Ha atteso l’arrivo di un dipendente del gestore di un’area carburanti, con l’incasso della giornata, davanti a una banca di Misterbianco e, indossando una tuta da meccanico, passamontagna e armato di pistola, lo ha assalito, rubandogli i soldi. E’ l’accusa contestata a un 37enne che è stato fermato da Carabinieri a Paternò per rapina aggravata a 12 ore dalla commissione del reato.

L’uomo ha reso ampia confessione facendo ritrovare gli indumenti che indossava e la targa posteriore di una Mercedes che aveva utilizzato per coprire quella autentica della sua auto, utilizzata per la rapina. L’assalto è avvenuto alle 21.30 e il fermo l’indomani mattina. In video registrati da telecamere di sicurezza della zona si vedono le fasi dell’assalto e la reazione della vittima che strappa un pezzo di stoffa dalla targa anteriore, autentica, dell’auto che il bandito aveva utilizzato per non farla identificare e il suo tentativo di fermare la fuga del malvivente aggrappandosi alla vettura. I Carabinieri sono risaliti alla proprietaria dell’auto, che l’aveva ceduta al 37enne.

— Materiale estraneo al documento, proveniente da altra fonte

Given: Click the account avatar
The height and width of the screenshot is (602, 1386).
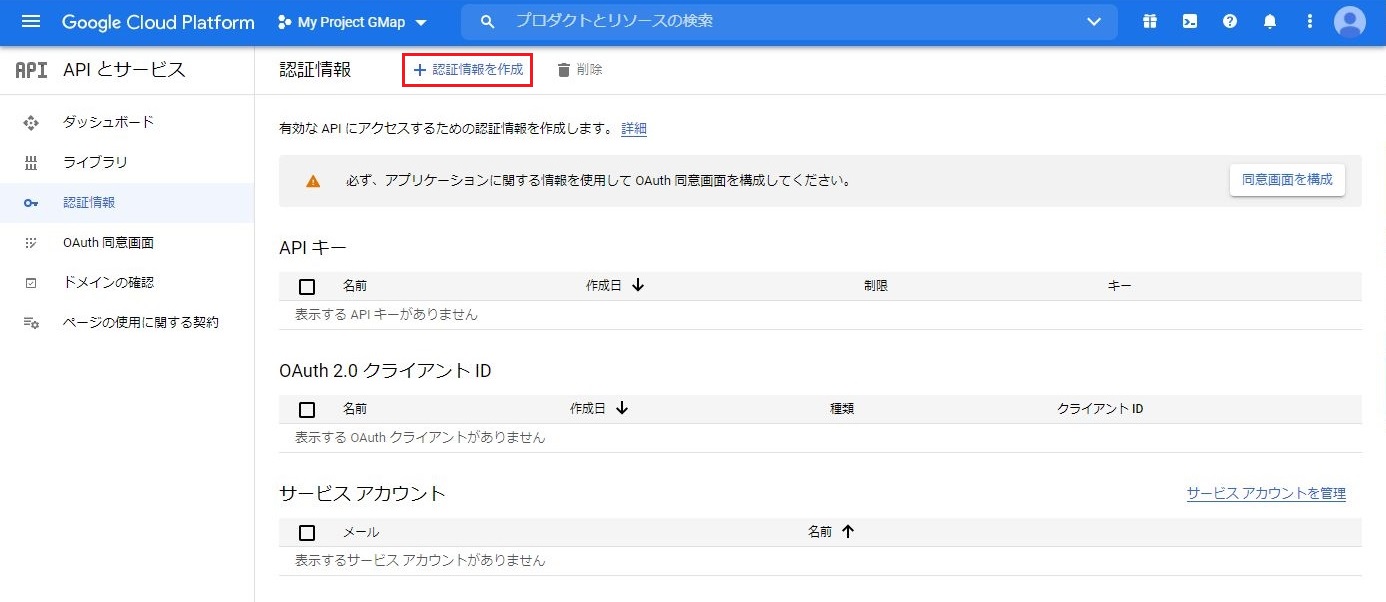Looking at the screenshot, I should (1349, 21).
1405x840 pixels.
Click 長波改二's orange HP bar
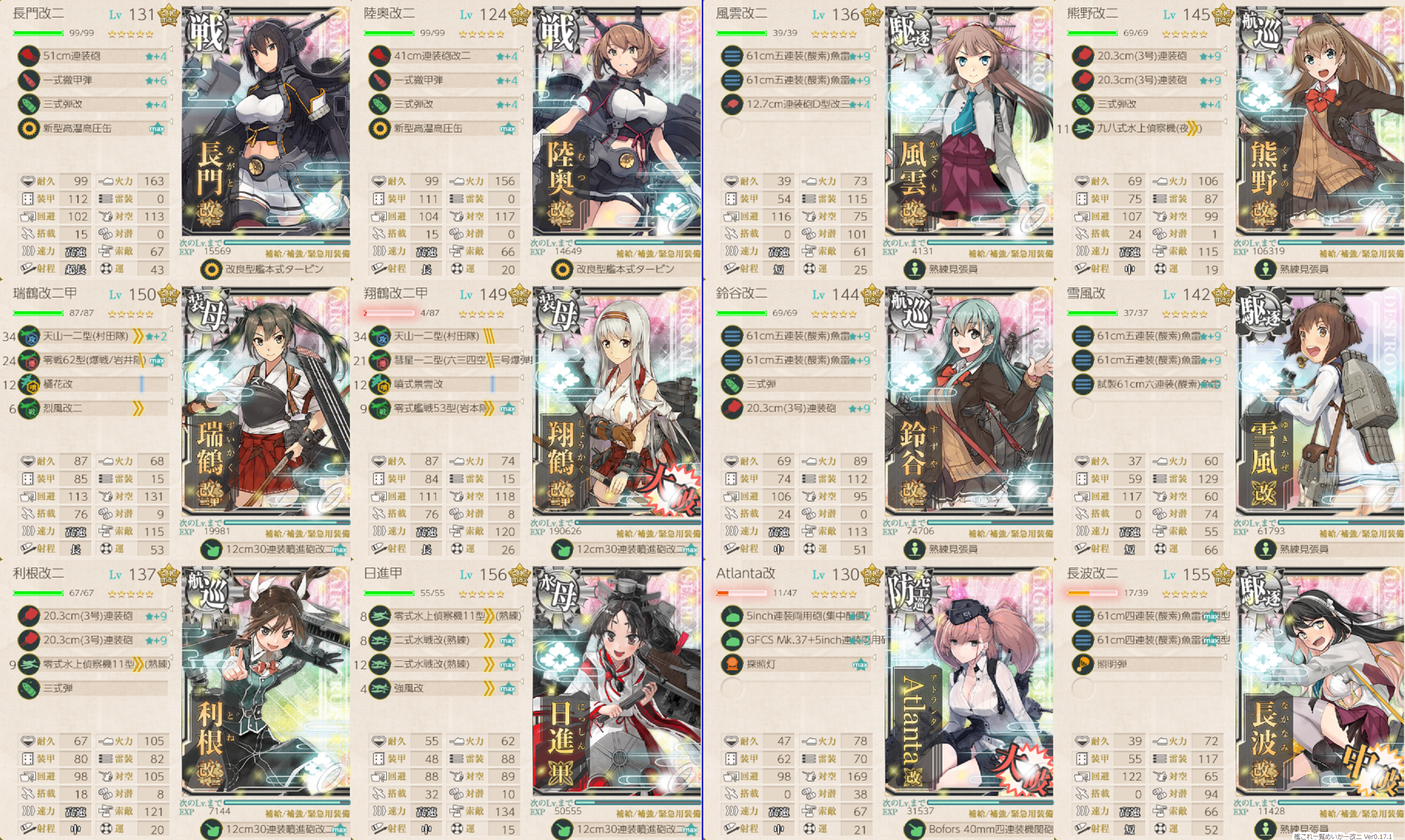(x=1093, y=593)
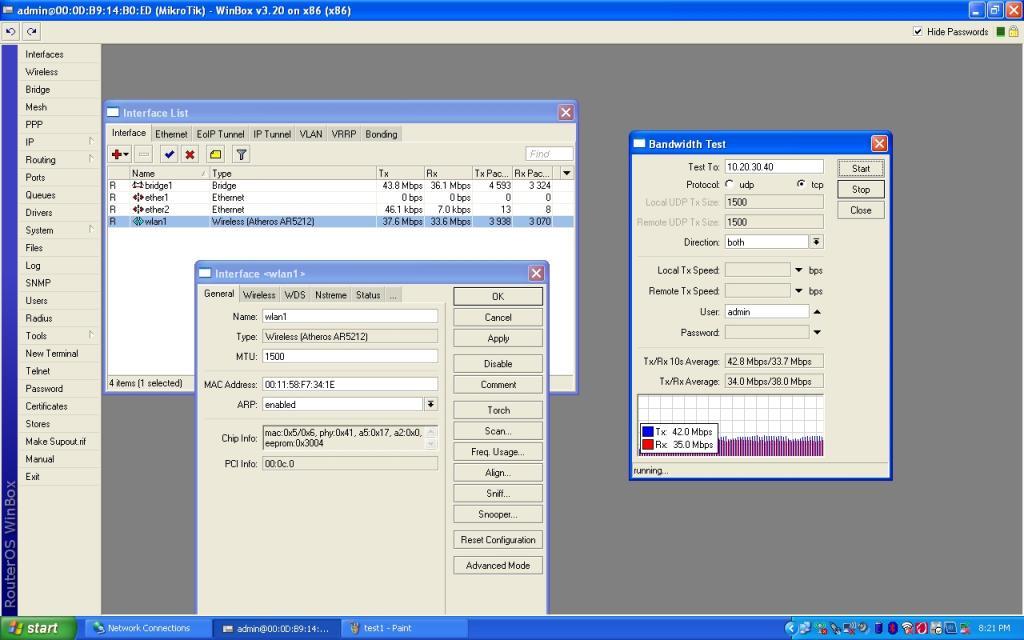
Task: Click the Torch button in wlan1 dialog
Action: 498,410

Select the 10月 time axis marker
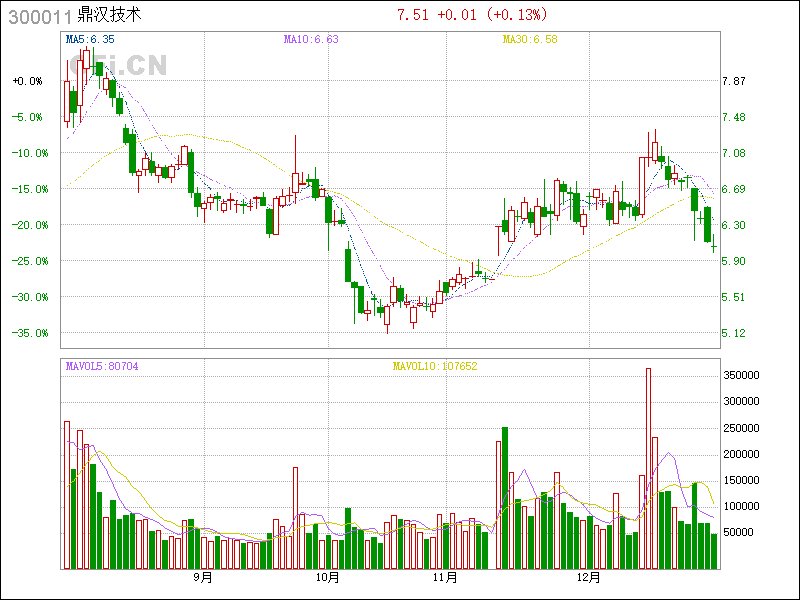click(327, 578)
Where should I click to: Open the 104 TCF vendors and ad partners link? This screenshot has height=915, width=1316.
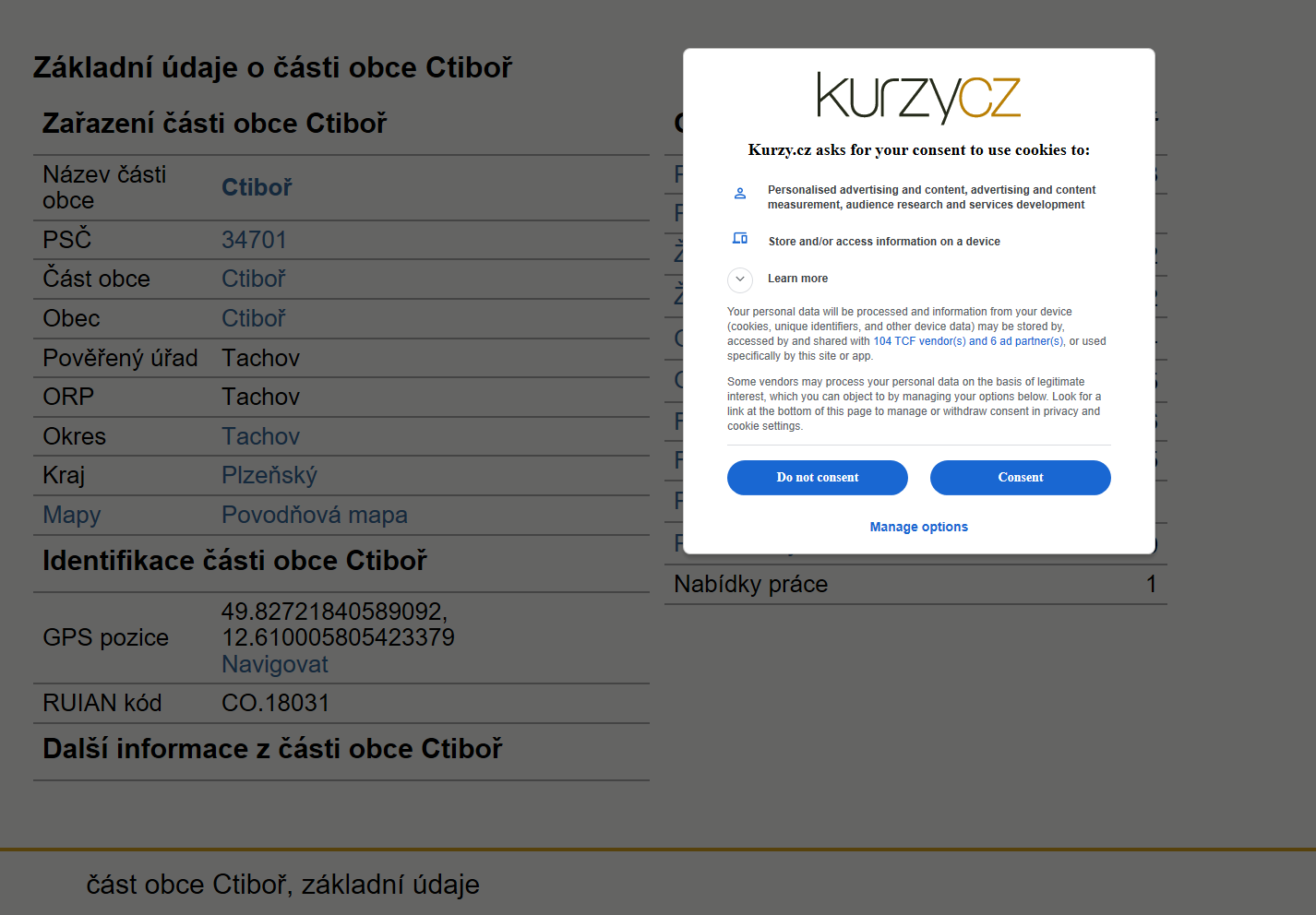point(968,341)
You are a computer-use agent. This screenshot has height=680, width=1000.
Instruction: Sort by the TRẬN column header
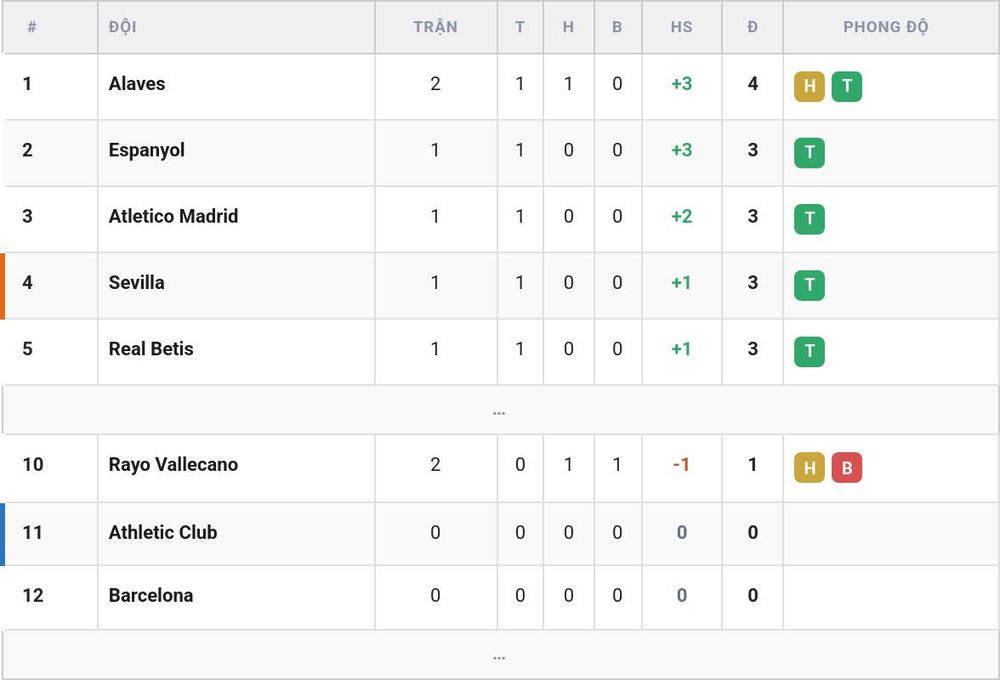click(435, 27)
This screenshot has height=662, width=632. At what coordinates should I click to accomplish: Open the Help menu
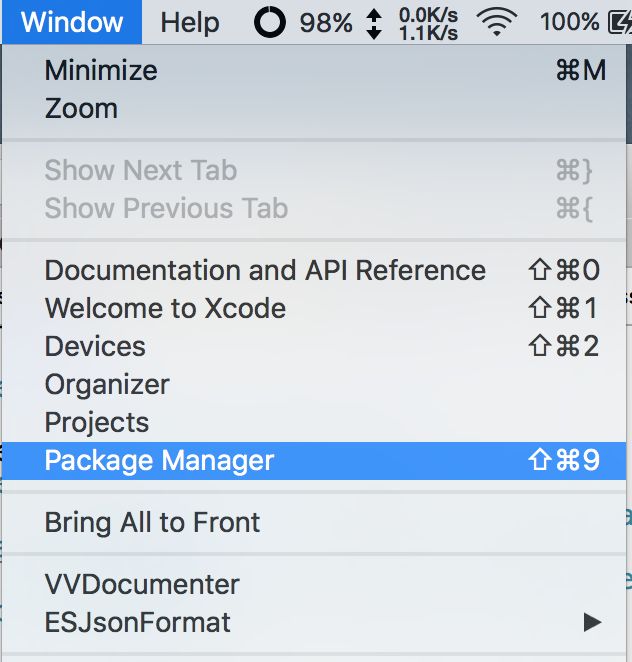190,22
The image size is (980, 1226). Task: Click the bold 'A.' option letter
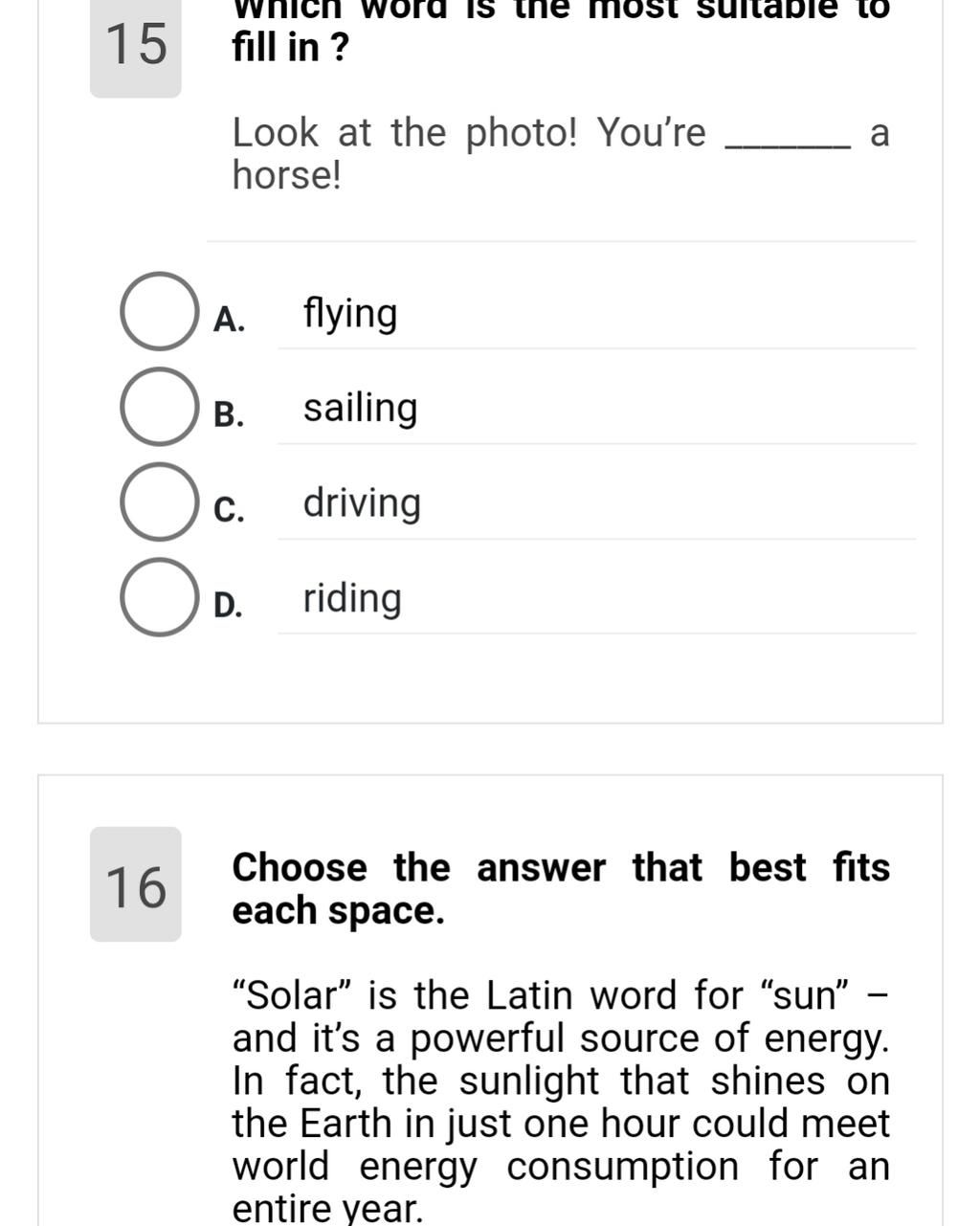pos(229,320)
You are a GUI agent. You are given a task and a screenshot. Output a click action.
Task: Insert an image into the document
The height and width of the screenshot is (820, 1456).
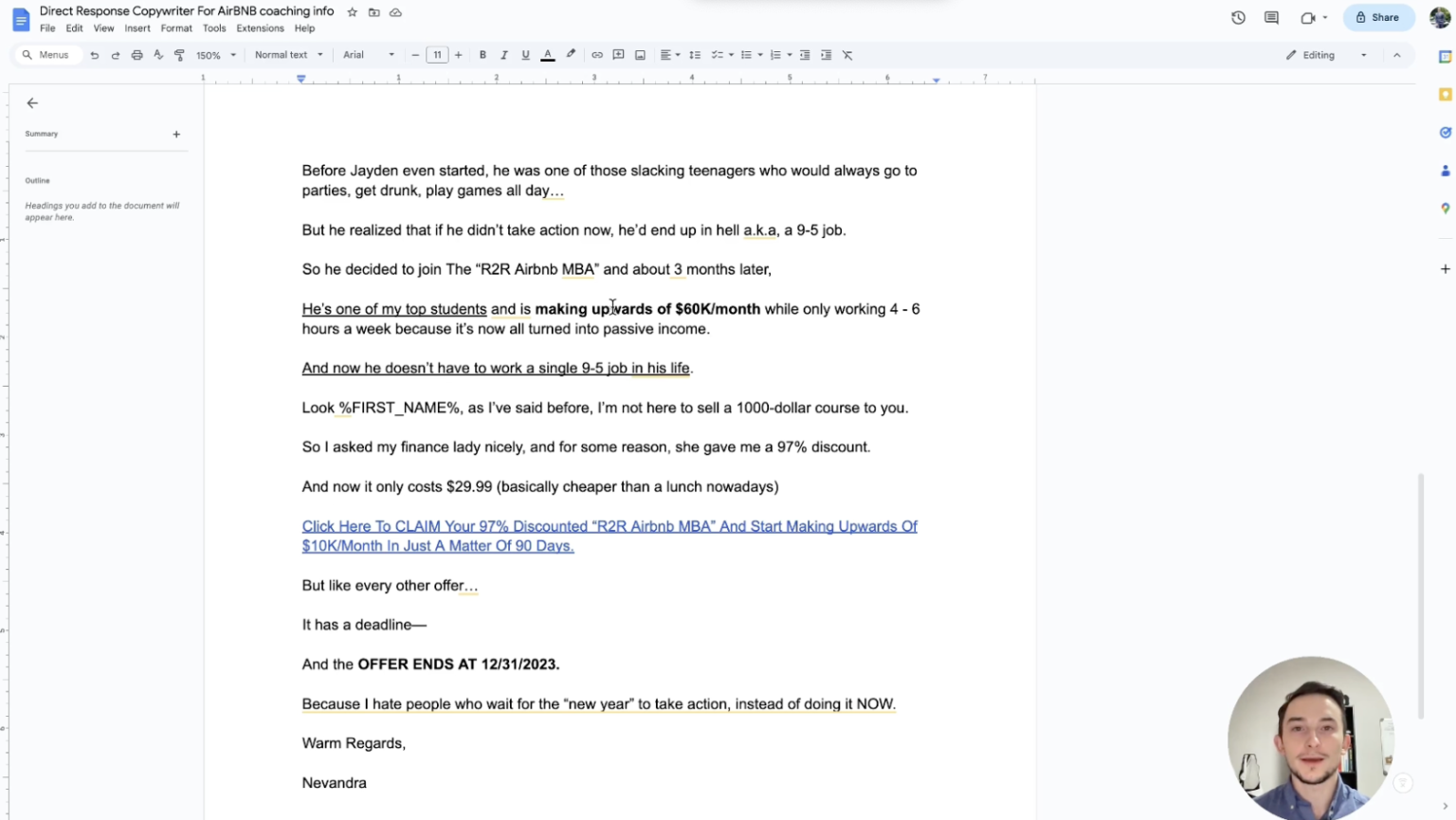640,54
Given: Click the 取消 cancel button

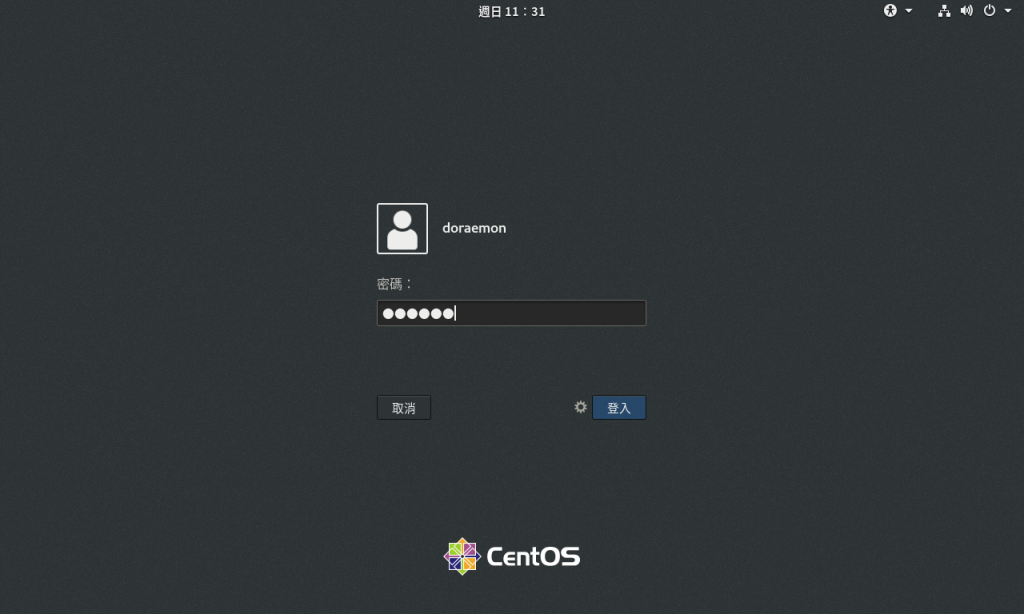Looking at the screenshot, I should coord(404,408).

Acquisiti i necessari elementi, militari dell’Arma della Tenenza di Misterbianco e del nucleo Radiomobile della compagnia di Paternò hanno fatto irruzione nell’appartamento dell’uomo, che era insieme a una donna, completamente estranea alla rapina. Davanti ai Carabinieri e alla compagna l’indagato ha confessato e, dopo la notifica del fermo, è stato condotto in carcere.